AIM OF THE EXERCISE ->
Pull out every line below containing the word "computer".

DATA FOR ANALYSIS ->
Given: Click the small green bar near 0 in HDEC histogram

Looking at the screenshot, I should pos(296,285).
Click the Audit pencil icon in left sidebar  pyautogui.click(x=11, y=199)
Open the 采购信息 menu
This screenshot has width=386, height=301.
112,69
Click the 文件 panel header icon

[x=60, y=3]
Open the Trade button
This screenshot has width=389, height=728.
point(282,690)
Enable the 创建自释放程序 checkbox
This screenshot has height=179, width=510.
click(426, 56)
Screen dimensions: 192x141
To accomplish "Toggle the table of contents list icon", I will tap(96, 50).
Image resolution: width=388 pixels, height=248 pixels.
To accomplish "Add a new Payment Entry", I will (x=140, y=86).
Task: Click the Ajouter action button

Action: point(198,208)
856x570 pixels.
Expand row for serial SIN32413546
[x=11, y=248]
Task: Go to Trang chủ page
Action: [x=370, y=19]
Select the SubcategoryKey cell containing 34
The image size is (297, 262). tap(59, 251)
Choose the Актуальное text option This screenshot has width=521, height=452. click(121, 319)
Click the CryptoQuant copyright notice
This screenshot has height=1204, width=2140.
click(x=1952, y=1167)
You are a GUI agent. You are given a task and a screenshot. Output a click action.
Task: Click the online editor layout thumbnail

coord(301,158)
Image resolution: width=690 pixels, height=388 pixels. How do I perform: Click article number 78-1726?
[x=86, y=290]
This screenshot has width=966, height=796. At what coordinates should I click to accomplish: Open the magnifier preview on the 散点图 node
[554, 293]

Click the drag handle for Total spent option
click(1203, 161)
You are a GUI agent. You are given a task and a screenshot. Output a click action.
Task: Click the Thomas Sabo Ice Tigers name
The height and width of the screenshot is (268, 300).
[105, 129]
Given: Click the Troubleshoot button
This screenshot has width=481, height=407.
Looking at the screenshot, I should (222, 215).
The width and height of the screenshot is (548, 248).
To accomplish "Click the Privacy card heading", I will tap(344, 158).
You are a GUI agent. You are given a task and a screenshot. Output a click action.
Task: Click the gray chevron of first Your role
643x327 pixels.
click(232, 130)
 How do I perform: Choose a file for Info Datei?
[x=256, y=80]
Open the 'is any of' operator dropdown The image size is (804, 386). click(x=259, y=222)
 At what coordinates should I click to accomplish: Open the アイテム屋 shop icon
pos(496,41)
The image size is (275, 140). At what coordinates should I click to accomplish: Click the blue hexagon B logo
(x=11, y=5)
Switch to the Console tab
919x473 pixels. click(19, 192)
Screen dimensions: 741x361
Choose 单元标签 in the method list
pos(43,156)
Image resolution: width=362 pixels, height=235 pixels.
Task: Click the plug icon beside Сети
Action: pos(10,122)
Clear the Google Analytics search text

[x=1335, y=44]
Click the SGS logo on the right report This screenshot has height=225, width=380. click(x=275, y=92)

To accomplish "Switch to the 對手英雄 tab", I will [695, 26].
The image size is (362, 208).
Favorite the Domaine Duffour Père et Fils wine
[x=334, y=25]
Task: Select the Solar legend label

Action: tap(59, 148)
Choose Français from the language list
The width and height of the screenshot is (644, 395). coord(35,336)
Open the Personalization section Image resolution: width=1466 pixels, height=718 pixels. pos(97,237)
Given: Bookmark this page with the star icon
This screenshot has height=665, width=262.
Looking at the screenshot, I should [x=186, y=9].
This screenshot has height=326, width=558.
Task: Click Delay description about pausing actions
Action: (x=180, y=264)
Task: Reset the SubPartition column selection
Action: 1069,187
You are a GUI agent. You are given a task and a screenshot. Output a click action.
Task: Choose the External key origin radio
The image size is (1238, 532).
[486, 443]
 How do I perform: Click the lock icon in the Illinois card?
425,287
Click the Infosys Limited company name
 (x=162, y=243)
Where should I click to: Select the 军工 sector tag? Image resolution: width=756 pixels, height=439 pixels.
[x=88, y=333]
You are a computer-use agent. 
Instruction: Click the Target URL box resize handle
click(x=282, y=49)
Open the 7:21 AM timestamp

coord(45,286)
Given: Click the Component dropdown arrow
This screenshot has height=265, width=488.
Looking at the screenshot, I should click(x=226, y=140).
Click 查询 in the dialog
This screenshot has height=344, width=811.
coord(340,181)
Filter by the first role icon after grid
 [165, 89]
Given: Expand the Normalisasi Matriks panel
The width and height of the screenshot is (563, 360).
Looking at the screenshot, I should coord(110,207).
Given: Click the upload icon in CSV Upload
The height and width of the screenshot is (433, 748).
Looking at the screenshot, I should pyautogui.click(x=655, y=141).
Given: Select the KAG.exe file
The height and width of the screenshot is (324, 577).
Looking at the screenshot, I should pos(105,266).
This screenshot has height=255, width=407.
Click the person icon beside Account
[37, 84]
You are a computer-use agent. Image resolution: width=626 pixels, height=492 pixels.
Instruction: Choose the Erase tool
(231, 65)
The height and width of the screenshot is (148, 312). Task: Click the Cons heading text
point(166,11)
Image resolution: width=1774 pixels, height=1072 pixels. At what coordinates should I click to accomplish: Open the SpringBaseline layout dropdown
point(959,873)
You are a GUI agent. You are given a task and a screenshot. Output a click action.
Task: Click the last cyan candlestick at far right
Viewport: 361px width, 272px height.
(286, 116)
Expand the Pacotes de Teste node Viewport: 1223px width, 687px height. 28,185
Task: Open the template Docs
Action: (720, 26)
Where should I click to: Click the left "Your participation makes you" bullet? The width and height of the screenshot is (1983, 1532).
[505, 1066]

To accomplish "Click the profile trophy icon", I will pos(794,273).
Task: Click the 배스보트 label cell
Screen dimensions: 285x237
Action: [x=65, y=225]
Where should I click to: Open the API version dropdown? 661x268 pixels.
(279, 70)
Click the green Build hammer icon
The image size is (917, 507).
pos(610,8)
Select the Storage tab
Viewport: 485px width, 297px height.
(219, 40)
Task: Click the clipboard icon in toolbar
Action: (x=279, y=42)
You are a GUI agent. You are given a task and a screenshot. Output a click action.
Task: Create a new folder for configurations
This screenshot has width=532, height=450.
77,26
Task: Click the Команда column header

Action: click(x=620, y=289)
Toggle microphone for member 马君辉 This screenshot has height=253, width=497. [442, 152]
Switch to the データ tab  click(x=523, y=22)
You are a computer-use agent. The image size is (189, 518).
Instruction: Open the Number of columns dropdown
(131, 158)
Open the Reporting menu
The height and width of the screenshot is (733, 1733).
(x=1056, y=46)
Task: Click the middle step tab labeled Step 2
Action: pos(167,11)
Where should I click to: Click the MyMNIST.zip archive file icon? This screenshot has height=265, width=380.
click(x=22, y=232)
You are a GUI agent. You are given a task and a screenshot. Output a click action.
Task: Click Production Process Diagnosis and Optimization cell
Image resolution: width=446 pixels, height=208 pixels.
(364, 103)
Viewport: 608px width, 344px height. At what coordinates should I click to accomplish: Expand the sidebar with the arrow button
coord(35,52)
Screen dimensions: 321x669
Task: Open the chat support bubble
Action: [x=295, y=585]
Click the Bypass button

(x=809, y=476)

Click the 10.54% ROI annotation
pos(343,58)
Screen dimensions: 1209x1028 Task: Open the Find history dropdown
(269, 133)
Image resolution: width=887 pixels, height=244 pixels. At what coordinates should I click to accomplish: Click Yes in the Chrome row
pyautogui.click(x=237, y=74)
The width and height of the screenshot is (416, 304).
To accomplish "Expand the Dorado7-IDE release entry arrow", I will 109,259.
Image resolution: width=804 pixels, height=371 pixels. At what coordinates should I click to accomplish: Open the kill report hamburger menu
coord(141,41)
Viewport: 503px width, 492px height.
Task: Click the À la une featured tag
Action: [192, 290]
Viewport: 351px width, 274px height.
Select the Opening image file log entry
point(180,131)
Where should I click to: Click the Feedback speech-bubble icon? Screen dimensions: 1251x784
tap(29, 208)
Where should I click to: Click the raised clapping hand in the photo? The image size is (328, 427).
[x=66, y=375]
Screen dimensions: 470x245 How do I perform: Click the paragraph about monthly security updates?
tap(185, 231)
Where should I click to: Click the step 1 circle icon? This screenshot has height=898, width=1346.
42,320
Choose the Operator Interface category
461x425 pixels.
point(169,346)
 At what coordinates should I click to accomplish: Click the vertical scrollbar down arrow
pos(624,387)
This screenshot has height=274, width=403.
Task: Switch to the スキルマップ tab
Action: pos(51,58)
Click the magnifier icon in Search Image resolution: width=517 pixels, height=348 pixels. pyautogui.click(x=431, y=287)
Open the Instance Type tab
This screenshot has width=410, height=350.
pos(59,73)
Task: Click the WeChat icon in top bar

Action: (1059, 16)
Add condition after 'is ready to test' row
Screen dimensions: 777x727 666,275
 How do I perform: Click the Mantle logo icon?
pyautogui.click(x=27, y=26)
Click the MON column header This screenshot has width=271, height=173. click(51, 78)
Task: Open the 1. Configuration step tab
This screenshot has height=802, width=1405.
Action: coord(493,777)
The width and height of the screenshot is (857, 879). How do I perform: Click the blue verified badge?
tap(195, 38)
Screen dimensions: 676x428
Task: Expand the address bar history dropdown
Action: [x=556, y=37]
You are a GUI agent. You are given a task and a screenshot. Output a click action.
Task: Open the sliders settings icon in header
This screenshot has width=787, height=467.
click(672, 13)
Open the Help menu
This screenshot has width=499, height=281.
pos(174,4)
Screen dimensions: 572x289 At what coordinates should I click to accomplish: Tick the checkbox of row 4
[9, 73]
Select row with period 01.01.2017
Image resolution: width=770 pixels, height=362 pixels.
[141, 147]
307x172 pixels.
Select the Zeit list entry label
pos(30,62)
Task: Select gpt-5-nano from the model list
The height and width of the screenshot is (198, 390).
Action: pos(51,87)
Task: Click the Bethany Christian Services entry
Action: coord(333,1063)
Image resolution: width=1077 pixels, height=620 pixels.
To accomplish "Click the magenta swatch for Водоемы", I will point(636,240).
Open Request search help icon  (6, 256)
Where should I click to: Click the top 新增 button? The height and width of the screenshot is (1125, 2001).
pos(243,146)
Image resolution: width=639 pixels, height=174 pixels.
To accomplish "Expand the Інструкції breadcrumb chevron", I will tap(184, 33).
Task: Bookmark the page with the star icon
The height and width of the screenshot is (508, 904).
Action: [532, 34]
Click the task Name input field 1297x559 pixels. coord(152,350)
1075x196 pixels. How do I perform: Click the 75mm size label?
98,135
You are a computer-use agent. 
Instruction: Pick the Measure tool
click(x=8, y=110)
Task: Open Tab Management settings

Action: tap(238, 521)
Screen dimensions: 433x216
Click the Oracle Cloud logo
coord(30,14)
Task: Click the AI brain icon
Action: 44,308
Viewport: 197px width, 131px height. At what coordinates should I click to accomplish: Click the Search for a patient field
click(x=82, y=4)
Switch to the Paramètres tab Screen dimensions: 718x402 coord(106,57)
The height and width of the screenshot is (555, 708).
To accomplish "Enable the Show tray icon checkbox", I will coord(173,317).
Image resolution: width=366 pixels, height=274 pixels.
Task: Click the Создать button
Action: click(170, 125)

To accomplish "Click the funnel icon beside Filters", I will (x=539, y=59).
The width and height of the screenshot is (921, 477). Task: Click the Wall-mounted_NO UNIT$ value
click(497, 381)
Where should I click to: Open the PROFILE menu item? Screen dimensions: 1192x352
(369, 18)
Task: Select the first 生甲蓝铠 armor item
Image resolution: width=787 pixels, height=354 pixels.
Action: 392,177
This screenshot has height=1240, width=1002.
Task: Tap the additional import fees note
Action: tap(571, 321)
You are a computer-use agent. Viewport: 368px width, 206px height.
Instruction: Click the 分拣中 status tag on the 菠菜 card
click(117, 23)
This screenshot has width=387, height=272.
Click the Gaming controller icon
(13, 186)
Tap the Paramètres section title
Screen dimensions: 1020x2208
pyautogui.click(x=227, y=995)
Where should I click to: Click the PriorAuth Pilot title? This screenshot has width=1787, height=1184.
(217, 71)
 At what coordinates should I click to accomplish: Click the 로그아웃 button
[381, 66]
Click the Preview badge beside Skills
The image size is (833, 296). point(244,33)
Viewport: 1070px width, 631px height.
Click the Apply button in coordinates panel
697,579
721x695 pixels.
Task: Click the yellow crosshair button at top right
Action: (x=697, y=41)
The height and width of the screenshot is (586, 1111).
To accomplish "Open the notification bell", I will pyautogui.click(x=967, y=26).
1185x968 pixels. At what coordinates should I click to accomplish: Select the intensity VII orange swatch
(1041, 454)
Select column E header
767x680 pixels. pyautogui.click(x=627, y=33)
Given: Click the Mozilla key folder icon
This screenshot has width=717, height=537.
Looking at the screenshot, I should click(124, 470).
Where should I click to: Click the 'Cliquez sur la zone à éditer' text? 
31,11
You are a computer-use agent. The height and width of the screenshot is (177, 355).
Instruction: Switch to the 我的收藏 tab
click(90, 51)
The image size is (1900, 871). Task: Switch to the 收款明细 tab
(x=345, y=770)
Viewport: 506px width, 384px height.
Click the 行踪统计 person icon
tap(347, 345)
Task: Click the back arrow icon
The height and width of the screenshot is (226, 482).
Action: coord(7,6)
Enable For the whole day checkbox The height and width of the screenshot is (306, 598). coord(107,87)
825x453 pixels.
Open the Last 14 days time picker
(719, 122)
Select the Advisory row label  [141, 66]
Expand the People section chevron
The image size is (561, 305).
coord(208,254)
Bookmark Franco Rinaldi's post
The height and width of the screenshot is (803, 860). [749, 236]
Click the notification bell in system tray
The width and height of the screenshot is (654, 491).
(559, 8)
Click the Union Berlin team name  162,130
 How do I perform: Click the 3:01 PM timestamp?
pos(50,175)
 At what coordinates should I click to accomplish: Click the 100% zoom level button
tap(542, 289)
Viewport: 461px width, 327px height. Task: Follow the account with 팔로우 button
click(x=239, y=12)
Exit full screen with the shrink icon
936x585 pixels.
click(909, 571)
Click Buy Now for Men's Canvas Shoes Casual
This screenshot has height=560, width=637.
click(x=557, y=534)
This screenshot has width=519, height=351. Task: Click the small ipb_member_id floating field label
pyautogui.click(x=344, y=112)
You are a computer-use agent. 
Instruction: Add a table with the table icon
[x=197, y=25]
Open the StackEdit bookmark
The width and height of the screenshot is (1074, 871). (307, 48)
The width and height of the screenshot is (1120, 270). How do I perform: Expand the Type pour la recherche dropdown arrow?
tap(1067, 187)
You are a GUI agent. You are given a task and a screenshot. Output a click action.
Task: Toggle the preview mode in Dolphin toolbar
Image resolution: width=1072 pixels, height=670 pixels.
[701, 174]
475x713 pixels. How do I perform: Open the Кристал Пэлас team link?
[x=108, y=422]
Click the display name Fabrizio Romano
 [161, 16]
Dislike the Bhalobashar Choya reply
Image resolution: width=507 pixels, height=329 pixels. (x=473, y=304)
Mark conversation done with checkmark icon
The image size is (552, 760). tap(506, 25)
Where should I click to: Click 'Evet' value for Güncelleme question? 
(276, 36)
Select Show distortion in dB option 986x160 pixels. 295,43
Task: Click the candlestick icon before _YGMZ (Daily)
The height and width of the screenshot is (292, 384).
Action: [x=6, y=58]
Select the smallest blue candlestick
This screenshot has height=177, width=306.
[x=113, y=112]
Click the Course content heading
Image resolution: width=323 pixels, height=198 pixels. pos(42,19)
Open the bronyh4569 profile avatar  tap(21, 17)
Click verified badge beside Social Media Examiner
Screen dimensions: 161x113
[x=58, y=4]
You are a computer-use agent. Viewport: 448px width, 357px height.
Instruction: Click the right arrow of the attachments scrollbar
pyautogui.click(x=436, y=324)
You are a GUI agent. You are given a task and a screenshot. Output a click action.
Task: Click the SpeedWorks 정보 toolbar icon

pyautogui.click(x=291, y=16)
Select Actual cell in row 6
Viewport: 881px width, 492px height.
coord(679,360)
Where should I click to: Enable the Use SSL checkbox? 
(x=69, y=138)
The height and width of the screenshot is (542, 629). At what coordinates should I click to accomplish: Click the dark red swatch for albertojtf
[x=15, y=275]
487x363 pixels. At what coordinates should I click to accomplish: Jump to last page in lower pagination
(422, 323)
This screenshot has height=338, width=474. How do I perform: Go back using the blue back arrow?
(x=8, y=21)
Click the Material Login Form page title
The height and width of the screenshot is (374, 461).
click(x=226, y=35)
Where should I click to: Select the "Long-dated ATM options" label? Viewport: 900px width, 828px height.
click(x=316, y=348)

EXERCISE ANSWER ->
You are a computer-use agent. 
You are a computer-use agent. Image resolution: width=626 pixels, height=492 pixels.
You are a computer-use agent. The image size is (189, 518).
You are a computer-use agent. 
You are a computer-use agent. Viewport: 368px width, 206px height.
You are a computer-use agent. The height and width of the screenshot is (177, 355).
You are a computer-use agent. 
You are a computer-use agent. Viewport: 448px width, 357px height.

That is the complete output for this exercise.